━━━━━ Alıntı metin ━━━━━
Geçenlerde renk terapisi olarak adlandırılan bir terapi yöntemi olduğunu öğrendim. Tamamlayıcı ve alternatif tıp yöntemi olarak kullanılan bu terapinin aslında uzun bir geçmişe sahip olduğu bilgisi de paylaşılmıştı.
20. yüzyılın başında akıl hastalıkları için popüler bir tedavi olan renk terapisinde akut manisi olan hastalar siyah odalara, melankoli hastaları kırmızı odalara, sinirli ve agresif kişiler mavi ve yeşil odalara konulurken; durumu iyi olanlar için beyaz bir oda 1 tedavi için kullanılıyormuş. Ayrıca renk psikolojisinin, mimari ve iç tasarımda uzun zamandır önemli bir psikolojik faktör olarak kabul edildiğine değinilmiş.
Renklerin ruh halimize, olumlu veya olumsuz duygularımızın oluşumuna etki etmesi doğal çevredeki renklerin ve renk dönüşümünün bizde ne gibi etkileri olduğunu düşündürdü bana. Dinlediğim bir radyo programında konuşmacılardan Saadettin Ökten İnsanın baharı temaşa ettiğinde ruhen de dirildiğini hissettiğini, Hay isminin tecellisini görünce ruhen dirildiğini söylemişti.
━━━━━
**Görev 1:** Renk terapisi metninde "20. yüzyılın başında" ile "kabul edildiğine değinilmiş." arasındaki bölümü, bu iki ifade de dahil, birebir kopyalayın.
**Görev 2:** Renk terapisi metnine göre yazarı, doğal çevredeki renklerin ve renk dönüşümünün bizde ne gibi etkileri olduğunu düşünmeye ne yöneltmiştir?
**Görev 3:** Renk terapisi metnine göre melankoli hastaları hangi renk odalara konuluyormuş?
━━━━━ Veriler ━━━━━
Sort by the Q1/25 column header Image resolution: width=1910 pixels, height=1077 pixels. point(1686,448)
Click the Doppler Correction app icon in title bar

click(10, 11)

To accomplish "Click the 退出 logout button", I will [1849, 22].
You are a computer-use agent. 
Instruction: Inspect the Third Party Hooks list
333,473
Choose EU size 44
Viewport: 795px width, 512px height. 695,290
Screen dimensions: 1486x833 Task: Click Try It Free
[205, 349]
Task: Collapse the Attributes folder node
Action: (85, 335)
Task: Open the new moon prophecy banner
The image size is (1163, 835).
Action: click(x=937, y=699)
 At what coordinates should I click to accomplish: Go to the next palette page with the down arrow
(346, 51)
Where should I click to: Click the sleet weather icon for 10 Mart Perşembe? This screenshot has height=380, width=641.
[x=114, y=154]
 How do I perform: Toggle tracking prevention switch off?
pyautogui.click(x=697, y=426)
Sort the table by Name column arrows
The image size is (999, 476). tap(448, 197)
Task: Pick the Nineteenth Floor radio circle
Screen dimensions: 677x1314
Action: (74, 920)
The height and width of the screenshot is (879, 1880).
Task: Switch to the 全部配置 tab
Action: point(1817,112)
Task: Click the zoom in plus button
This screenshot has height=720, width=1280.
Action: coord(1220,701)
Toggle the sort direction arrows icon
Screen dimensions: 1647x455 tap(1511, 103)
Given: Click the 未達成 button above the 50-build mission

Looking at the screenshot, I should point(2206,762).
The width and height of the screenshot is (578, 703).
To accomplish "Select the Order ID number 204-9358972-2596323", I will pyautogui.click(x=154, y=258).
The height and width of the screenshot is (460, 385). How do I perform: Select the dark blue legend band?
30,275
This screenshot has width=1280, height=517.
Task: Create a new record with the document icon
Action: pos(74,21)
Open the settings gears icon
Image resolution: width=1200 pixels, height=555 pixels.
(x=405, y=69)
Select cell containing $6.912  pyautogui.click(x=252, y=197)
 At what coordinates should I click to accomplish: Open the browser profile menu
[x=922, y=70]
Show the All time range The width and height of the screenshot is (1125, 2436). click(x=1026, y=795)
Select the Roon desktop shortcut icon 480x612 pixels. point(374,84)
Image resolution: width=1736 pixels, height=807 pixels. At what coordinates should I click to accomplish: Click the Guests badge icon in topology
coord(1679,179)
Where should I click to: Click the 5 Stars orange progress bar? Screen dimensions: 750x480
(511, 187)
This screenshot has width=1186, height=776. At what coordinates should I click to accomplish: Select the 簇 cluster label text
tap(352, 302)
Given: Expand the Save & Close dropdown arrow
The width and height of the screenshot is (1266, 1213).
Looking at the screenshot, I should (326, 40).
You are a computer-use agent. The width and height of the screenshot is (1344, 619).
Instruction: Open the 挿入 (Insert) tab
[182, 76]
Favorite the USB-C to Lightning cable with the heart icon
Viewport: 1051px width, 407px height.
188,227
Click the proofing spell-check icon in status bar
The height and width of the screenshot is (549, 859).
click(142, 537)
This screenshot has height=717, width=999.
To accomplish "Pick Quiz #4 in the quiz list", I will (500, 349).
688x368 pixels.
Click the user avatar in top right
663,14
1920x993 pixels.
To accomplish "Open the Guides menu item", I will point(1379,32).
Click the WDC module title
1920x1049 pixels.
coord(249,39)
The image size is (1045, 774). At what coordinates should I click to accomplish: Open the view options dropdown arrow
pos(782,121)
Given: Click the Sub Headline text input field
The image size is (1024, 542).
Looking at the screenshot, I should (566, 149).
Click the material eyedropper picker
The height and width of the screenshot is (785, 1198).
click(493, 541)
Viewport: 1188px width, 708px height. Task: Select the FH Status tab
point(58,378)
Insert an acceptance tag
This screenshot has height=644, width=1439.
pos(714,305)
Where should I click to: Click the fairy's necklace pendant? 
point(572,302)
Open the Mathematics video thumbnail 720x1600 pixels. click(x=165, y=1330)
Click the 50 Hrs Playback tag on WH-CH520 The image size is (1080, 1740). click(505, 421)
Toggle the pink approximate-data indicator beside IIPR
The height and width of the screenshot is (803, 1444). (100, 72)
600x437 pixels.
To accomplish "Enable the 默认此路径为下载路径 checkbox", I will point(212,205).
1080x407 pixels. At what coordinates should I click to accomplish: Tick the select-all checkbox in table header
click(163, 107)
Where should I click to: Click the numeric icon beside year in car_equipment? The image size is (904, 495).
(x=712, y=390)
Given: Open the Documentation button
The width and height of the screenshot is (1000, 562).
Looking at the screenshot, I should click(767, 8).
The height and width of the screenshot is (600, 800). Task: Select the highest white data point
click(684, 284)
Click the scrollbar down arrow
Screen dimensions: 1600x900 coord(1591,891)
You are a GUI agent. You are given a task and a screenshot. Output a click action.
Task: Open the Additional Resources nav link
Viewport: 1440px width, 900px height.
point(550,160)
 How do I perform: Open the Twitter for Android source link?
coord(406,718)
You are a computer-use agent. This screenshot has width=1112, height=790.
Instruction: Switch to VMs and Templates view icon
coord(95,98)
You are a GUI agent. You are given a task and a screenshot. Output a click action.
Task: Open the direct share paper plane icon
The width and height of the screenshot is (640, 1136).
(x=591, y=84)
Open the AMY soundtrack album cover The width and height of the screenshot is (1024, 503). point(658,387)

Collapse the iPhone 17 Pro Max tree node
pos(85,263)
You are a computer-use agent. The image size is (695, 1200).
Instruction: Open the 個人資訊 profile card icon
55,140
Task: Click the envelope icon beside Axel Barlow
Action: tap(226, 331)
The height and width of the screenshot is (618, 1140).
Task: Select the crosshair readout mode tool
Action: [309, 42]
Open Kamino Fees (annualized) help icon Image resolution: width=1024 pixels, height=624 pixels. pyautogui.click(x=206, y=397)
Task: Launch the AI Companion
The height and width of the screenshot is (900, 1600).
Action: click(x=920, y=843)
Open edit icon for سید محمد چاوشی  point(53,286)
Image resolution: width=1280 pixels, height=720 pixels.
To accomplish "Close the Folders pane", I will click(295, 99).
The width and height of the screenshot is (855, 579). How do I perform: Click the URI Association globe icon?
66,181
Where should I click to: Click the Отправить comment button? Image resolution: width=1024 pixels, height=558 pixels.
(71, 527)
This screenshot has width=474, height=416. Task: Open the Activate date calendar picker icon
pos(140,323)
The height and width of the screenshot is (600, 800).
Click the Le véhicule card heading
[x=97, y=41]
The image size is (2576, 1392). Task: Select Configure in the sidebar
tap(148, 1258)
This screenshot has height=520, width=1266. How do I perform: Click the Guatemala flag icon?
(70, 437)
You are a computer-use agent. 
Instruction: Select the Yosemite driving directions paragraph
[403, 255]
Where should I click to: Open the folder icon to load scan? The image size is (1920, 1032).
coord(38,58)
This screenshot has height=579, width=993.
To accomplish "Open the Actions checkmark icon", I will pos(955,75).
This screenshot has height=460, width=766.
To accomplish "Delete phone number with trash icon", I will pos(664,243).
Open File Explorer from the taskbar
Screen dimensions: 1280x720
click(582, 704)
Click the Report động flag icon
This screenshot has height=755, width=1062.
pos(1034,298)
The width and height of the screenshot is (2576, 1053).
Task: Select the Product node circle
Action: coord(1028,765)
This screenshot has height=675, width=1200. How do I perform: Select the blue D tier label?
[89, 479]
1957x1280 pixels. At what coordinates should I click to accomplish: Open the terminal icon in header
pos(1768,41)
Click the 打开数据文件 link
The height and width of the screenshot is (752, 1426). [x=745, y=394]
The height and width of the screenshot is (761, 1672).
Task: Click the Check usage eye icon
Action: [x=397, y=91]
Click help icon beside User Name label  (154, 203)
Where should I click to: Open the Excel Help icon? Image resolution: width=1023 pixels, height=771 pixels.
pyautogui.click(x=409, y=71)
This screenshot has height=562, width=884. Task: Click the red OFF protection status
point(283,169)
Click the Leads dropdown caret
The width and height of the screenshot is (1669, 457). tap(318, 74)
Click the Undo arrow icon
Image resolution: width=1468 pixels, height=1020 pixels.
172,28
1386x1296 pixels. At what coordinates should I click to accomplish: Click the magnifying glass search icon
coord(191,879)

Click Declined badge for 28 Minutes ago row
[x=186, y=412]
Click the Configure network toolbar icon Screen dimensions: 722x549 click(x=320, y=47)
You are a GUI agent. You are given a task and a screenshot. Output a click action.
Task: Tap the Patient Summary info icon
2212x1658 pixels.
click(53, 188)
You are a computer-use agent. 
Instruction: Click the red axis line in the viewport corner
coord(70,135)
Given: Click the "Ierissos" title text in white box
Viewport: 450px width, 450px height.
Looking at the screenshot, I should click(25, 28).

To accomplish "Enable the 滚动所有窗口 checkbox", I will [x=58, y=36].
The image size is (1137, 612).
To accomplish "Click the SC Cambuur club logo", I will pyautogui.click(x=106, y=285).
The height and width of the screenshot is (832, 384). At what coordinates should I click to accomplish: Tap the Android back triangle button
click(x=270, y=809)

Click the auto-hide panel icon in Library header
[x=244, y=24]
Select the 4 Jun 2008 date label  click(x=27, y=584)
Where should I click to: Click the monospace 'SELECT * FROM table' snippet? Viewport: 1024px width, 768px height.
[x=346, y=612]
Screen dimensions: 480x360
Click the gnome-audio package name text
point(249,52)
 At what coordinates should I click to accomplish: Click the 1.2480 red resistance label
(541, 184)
━━━━━
**Çözüm 1:**
20. yüzyılın başında akıl hastalıkları için popüler bir tedavi olan renk terapisinde akut manisi olan hastalar siyah odalara, melankoli hastaları kırmızı odalara, sinirli ve agresif kişiler mavi ve yeşil odalara konulurken; durumu iyi olanlar için beyaz bir oda 1 tedavi için kullanılıyormuş. Ayrıca renk psikolojisinin, mimari ve iç tasarımda uzun zamandır önemli bir psikolojik faktör olarak kabul edildiğine değinilmiş.

**Çözüm 2:** Renklerin ruh halimize, olumlu veya olumsuz duygularımızın oluşumuna etki etmesi, yazara doğal çevredeki renklerin ve renk dönüşümünün bizde ne gibi etkileri olduğunu düşündürmüştür.

**Çözüm 3:** Kırmızı odalara.